En algunas personas, a menudo las noches, las madrugadas, no son de sueños, sino de largas vigilias. Son los pensamientos, las preocupaciones, quienes las extienden hasta casi cortarlas en un insomnio que se atavía con ropas de fantasma. Hay quienes piensan apenas en su propio destino y hay otros quienes a sus propias cargas le añaden la de los demás.

Hace pocas noches, me dije algo que luego compartí con unos amigos: «Hubiéramos podido  conseguir todos paz interior, esa  calma dada por la justicia de los pensamientos, de las palabras y de las acciones. Nos hubiéramos acercado bastante a eso que llamamos felicidad y que algunos neciamente confunden con placer efímero, eventual, vano. Pero no, no pudimos ni quisimos. Cautivos de nuestras insensatas y exacerbadas pasiones, coronamos los humanos al «yo» vilipendiando y sojuzgando al «tu». Y en ese remolino fatal al final siempre terminaron heridos, cuando no muertos, la primera, la segunda y la tercera persona del singular y del plural. El ser humano no aprendió la lección. Y  todo lo hace en la ausencia de una reflexión: vas a morir y nada de lo que hiciste aquí para tu egoísta bien te servirá en la eterna oscuridad de la nada».

El problema humano, el problema de la persona aquí y en todas partes, es la ausencia del amor. El amor a sí mismo (en una medida justa) y el amor a los demás. Para colmo, en ocasiones, se confunde el significado del amor. Y se confunde consciente o inconscientemente. Casi siempre el sentimiento que debería ser sublimado, cae en una mera transacción: «te amo, pero si me amas». Amar de verdad es muy difícil, requiere valor, requiere atreverse a estar preparado para recibir a cambio indiferencia, ingratitud, cuando no una herida que llaga seriamente al corazón.
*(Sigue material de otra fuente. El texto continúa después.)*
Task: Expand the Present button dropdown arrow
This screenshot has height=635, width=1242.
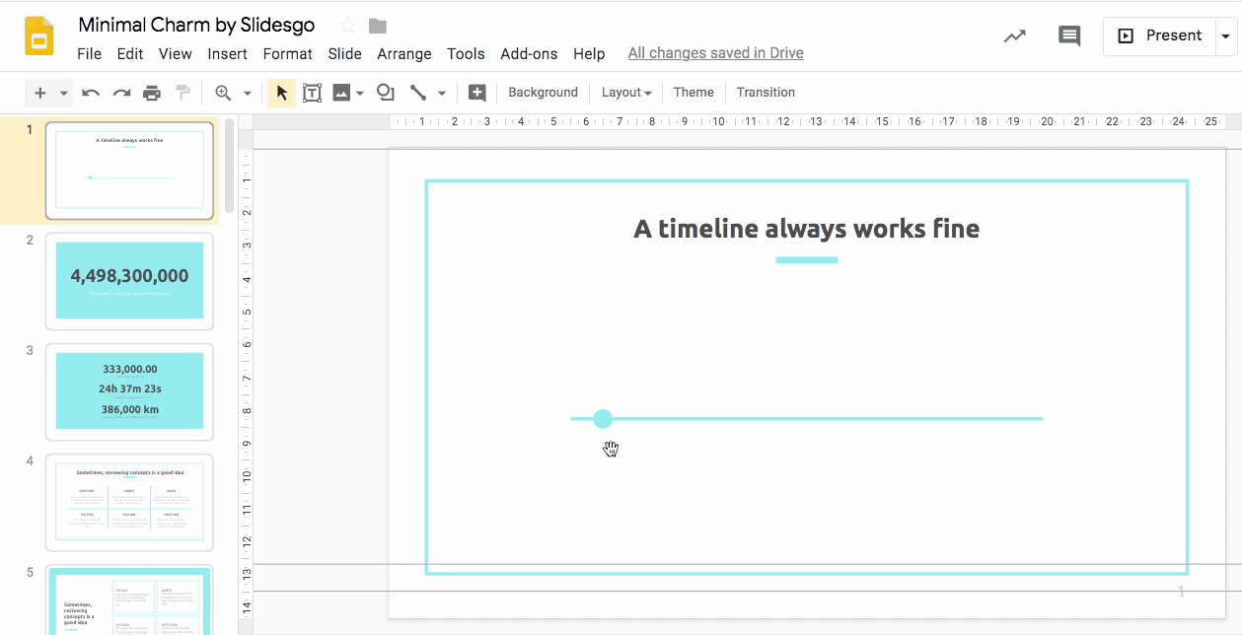Action: pyautogui.click(x=1226, y=35)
Y no hablo, desde luego, sólo del amor en la pareja; no, hablo del amor como estandarte social necesario para una vida más o menos feliz de todos los seres creados. Tal vez me parezca a mí, pero en estos días de individualismo y mezquindad ese amor está moribundo. Son pocos los que piensan en el destino del otro, los que comparten el padecimiento del otro, los que se compadecen. Y cuando uno se pregunta ¿por qué? surge la respuesta de un frío corazón en la mesa de un café: «no hay tiempo para eso, uno no se puede detener en eso, pues la avalancha social te pasa por arriba aplastándote». ¡Tristes y despiadadas palabras! Pero es una realidad, es cierto. La sociedad, muchas personas, se han convertido en parte de una avalancha egoísta y peligrosa. Sin embargo,  en medio de ese frenesí esos seres humanos impertérritos, indiferentes ante la pena del otro, no alcanzan a darse cuenta que el destino de la avalancha es fatal, no es otro que darse  contra el fondo desintegrándose.

¿Qué hacer al fin?

Uno no puede desgastarse vanamente en  arreglar el mundo, pero puede arreglar su propio mundo (algo necesario y prioritario)  y contribuir a mejorar el entorno inmediato. Tampoco es bueno desesperarse por ir tras las cosas materiales prescindibles o tratar de enderezar aquello que nació para torcido aun a riesgo de arruinar el propio tesoro que es el corazón. Recuerdo las palabras del riquísimo Rey de Jerusalem: «… me amontoné también plata y oro, y tesoros preciados de reyes y de provincias; me hice de cantores y cantoras, de los deleites de los hijos de los hombres, y de toda clase de instrumentos de música.  Y fui engrandecido y aumentado más que todos los que fueron antes de mí en Jerusalén; a más de esto, conservé conmigo mi sabiduría.  No negué a mis ojos ninguna cosa que desearan, ni aparté mi corazón de placer alguno, porque mi corazón gozó de todo mi trabajo; y esta fue mi parte de toda mi faena.  Miré yo luego todas las obras que habían hecho mis manos, y el trabajo que tomé para hacerlas; y he aquí, todo era vanidad y aflicción de espíritu, y sin provecho debajo del sol».

En esas noches de insomnio y de largos pensamientos, me dije, al fin, que está bien y es necesario ocuparse, pero no pre-ocuparse. En la vana y exacerbada preocupación nacen las aflicciones y los males de la mente y del organismo. En las ansiedades y desesperaciones nada el mal propio y la depresión hiriente.